La schiuma volava e s'infrangeva sul corpo della Salvari, teatro di un male manifesto e ancora irrisolto.

Le condizioni meteo non erano promettenti e lasciavano presagire niente di buono nei prossimi giorni, secondo l'istinto marinaresco della prima in comando.

«E quindi, signora Gavan, stiamo ancora seguendo "la rotta prevista"?»

Ulrika la provocava, solo per vedere delle sottili crepe aprirsi appena nel volto spigoloso del comandante.

Ancora china sulle strumentazioni di plancia, la bionda rispose prontamente: «Forse dimentichi che ti stai rivolgendo a un tuo superiore, vice Bachmann»

Era evidente che Ana stesse tentando di mantenere la calma, mentre la corvina sembrava intenzionata all'attacco.

«Certo, comandante. Ma dopo tutto quello che sta succedendo, lei si sente ancora tagliata per questo lavoro?»

La bionda in comando resistette all'impulso di creare un massacro. Dieci anni di arti marziali avevano dato i loro frutti, perciò Ana appariva stoica ed ermetica nel suo metro e settanta di compostezza.

«Bene, Ulrika. Dato che io non sarei tagliata per questo lavoro, sarai tu a comunicare all'equipaggio l'imminente guasto all'apparato motore.»

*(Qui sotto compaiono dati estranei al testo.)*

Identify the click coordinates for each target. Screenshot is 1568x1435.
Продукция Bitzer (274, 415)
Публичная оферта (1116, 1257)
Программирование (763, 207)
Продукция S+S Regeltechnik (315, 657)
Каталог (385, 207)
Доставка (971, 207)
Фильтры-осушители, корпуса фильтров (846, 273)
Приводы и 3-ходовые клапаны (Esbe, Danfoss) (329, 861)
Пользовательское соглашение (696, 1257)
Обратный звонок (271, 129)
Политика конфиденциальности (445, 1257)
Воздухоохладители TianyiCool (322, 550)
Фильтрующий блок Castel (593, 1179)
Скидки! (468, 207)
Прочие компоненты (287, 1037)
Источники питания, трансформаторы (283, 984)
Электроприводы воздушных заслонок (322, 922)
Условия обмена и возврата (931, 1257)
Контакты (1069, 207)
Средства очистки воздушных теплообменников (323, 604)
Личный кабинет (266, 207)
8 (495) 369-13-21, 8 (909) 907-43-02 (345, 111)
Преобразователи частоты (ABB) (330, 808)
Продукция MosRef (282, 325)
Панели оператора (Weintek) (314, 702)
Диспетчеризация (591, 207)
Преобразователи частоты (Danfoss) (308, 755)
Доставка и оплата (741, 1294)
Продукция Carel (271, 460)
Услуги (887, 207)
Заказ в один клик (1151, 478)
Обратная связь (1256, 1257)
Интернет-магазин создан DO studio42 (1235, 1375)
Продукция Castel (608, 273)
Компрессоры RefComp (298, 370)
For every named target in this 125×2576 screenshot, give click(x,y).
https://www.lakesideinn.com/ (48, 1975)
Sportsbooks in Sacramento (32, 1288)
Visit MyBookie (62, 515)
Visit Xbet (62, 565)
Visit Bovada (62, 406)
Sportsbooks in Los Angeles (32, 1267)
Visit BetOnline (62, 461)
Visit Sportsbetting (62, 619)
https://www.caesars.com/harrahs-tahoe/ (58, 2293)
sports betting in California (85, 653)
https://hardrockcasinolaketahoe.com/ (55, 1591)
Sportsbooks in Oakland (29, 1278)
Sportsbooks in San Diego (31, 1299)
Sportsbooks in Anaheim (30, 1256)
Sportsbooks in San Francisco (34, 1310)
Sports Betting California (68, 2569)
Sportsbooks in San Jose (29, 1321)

Kenneth Leif aveva ventotto anni.

Non sapevamo molto altro di lui, tranne che il suo compito di tecnico alberghiero non era cosa da poco: avrebbe dovuto occuparsi degli impianti di condizionamento e altri apparati più o meno vitali per noi a bordo, e senza la sua mano il minimo guasto – ad esempio, all'impianto di ricircolo d'aria o a quello di depurazione dell'acqua piovana – avrebbe potuto degenerare in tragedia.

Le venticinquenni Babatunde Fe e Rui Muzumi erano due ingegneri neolaureate, ovvero regine della teoria e totalmente inesperte in fatto di problem solving. Solo due dei tanti misteri sulla composizione dell'equipaggio... Ma alle nostre domande non venivano date risposte, per cui avevamo smesso di chiedere apertamente.

Quel pomeriggio eravamo tutti riuniti sovraccoperta, tra gli schizzi violenti delle onde e un cielo schifosamente livido, violaceo e bitorzoluto di cumulonembi.

Tra di noi mancava solo un ecclesiastico e avrebbe tranquillamente potuto starci, data la simpatica eterogeneità dei nostri curriculum vitae.